**Selected passage**
Lol I know, it's really scaring me!! 

How did the scan go?
What days are everyone who's having one, scans this week? 
xx


----------



## Bumblebee2408

Omg!! Scan went really well baby is measuring 6+5  there's was no sound available but we saw its little heart beat flickering away 

I'm :dance: xxxx


----------



## laurenxs

Bumblebee2408 said:


> Omg!! Scan went really well baby is measuring 6+5  there's was no sound available but we saw its little heart beat flickering away
> 
> I'm :dance: xxxx

Aww that's fantastic news!! Xxx


----------



## Babym

Aww Bumblebee that's amazing! I bet it was such a beautiful sight! Whens the next appointment for you? 

X


----------



## laceyrainbow

Yay, glad it went well :) xx


----------



## Bumblebee2408

They're going to see me every 2wks at the gynecology ward until we're at 12wks and moved to maternity hospital  so I will get to see my little bean grow. I'm so excited as is my DF its finally sinking in xx


----------



## laceyrainbow

Had my scan today :) Perfect bean with a perfect heartbeat :cloud9:

I can breathe a tiny bit easier!!

Measuring 7+2, bit further than I thought :happydance:

xx


----------



## Bumblebee2408

Hehe so mine was a little behind urs us a little in front lol xx


----------



## Kel30

Congrats bumblebee and rainbow on meeting your little beans for the first time. I hope I will be just as happy next week after having my scan. 

How is everyone else doing?

I've felt a bit nauseous lady few days. Had burning sensation in my pelvis since yesterday evening. Made an app with nurse who said urine was all clear. I had really bad chills/shivering too which she said she didn't know what they were from. I actually left the docs feeling a bit silly. Like I was making things up. Maybe the paranoia that things will go wrong is making me gaga!!

It's official, I finally lost the plot ha ha ha

Kel


----------



## laceyrainbow

Thank you! Fingers crossed for you! I'm sure everything will be perfect, what date is your scan? 

X


----------



## Babym

Ah glad the scan went well laceyrainbow! 

Kel30 when is your scan? I've been feeling more nauseous over the last few days. Yesterday it lasted all day. :-(

X


----------



## Kel30

Evening ladies, 

Just woke up from a lil nap after work. ( so this is what it feels like to be 100) ha ha

Went to bed nauseous and woke up with a hunger that's out of control! I frickin love it!
My scan is on Thursday morning. Nervous wreck. This thread is so positive though so it's keeping me going!

Kel x


----------



## Bumblebee2408

Good I'm glad its helping you 
I still am not having many symptoms but babies fine as far as I'm aware so guess I'm one of the lucky ones xx


----------



## Babym

When I was pregnant with ds bumblebee I had no symptoms at all other than a missing af a bump and later on heartburn! Some ladies just don't get any symptoms.

**Tasks**
1. In the pregnancy forum thread, how often will Bumblebee2408 be seen at the gynecology ward, and until when?
2. Resume the pregnancy forum thread after its last post.

**Record excerpts**
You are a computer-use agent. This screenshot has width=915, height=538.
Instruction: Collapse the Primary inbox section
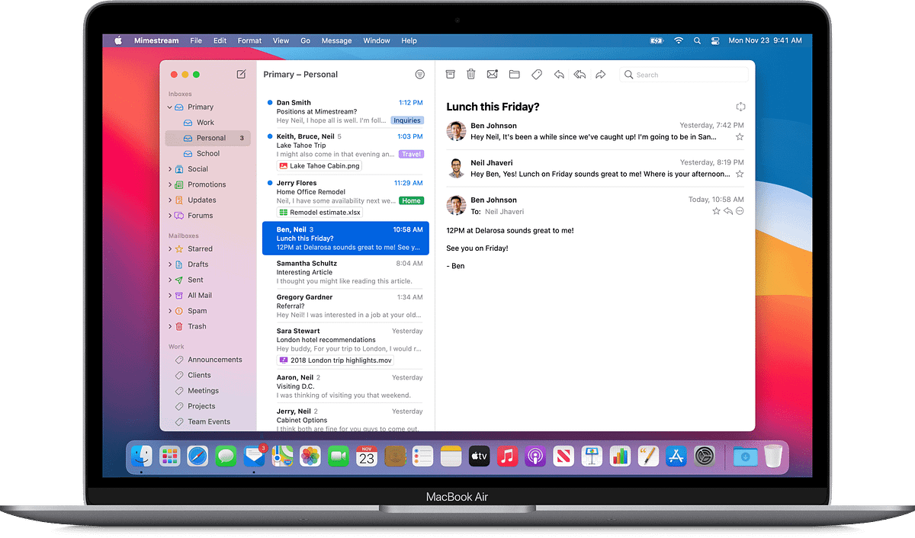[169, 107]
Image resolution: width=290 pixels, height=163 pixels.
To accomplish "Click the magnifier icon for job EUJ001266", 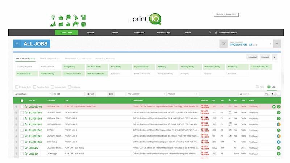I will pos(26,112).
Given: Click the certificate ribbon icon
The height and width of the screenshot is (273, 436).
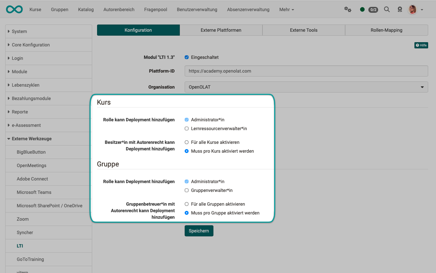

**Answers for the tasks**
1. Every two weeks until 12 weeks.

2.
X


----------



## laceyrainbow

My nausea is getting soooo bad, like when you haven't ate all day and it's that overwhelming sicky feeling but I love it lol! Reassures me.. and tmi, but my areola's are huge. As in 60% of my breast, kinda huge lol! :haha:

Has everyone had their booking appointment with your midwives? Although I've had 2 scans I haven't actually seen my midwife yet, got my booking appointment on the 5th. What can I expect? Hate not being prepared lol

& I agree! Love this thread, didn't realise how much having people to talk to who understand makes everything so much easier 

xx


----------



## Bumblebee2408

Lanceyrainbow I had my booking appointment Tuesday!

Basically we arrived our midwife went through all our medical history with us then took bloods and urine samples for analysis! Then talked about the screening tests they do throughout pregnancy such as tests for down syndrome etc then referred our details to our local hospital for scans which we've received in the post yesterday scan on 29th girls Woooo :dance:


----------



## laceyrainbow

Ahh thankyou :) How long did it last?

29th November? Yay!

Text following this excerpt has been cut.